The Video Games Of Today, Viewed From The Future

Video games often feel so very current; it’s all happening right now. Every year, everything is different! But… how will this all look when viewed from the distant remove of the far future?

Last week during the Game Developers Conference “Rants” panel, games researcher/designer/critic Ian Bogost gave an interesting mini-talk in which he imagined himself as a man in the future, reading a study about the game developers of the early 21st century. It was a really cool talk, and now he’s had the whole thing published in full at The Atlantic.

A sample:

Perhaps the most misunderstood of lechery laborers were the creators of games, known as “developers.” They were simple folk subjected to ghastly, repetitive work.

Ungroomed and clothed in rags, developers were assigned to pens hidden within ordinary offices. These firms called themselves “studios” to draw an association with popular art and entertainment of the era. Often they even occupied the same buildings as respectable enterprises like law firms and agribusiness consultancies.

Working long before sustenance powders, developers were easily seduced by appeals to their physical urges. Overseers plied them with sugars and salts during the day and forced them to engorge on extravagant meals at night. Shifts extended for days at a time. Developers were even required to worship in their cells, which were adorned with plush and vinyl totems of figures from terrestrial myths of the era.
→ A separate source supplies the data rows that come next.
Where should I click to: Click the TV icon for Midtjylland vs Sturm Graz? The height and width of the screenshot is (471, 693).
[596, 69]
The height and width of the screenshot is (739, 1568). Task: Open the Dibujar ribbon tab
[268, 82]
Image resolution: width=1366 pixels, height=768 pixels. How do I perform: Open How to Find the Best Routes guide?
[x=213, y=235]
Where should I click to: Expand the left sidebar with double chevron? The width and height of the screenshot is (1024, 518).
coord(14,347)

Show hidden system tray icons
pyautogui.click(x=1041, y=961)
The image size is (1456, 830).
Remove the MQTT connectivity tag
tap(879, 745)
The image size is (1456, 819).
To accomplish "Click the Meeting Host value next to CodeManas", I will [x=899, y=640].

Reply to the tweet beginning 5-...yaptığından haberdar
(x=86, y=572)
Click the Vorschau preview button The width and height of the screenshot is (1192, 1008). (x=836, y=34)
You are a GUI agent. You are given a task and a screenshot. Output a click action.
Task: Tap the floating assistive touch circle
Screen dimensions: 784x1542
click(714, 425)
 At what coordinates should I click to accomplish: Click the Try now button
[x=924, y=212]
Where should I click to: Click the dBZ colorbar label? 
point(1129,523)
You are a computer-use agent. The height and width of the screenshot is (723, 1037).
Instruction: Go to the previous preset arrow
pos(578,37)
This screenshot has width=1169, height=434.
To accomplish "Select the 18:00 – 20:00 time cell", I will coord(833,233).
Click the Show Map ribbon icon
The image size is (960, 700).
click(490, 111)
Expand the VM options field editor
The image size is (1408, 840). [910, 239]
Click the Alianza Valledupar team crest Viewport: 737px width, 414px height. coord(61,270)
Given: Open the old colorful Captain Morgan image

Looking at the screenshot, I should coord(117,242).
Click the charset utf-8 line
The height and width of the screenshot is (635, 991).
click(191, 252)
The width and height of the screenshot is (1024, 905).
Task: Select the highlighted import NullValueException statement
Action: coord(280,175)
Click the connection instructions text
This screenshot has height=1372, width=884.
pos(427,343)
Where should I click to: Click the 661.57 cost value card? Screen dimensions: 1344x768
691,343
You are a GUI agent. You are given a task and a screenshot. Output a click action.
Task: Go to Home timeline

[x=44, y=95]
Initially, these works were limited to propaganda meant to acclimate young men to governmentally-sponsored global violence. However, after the languorous wars of the first two millennia had failed at forcible depopulation, the task of social progress was handed over to a tribe of patrons called “venture capitalists.”

The rest of the talk, in Bogost’s typical way, disguises a critique of the current state of mainstream and independent game development with a chilly bit of science fiction.

How might our descendants look back at our current age of video game creation? Good question. More pressingly: What is a “diversion pill,” and can I get in on the alpha?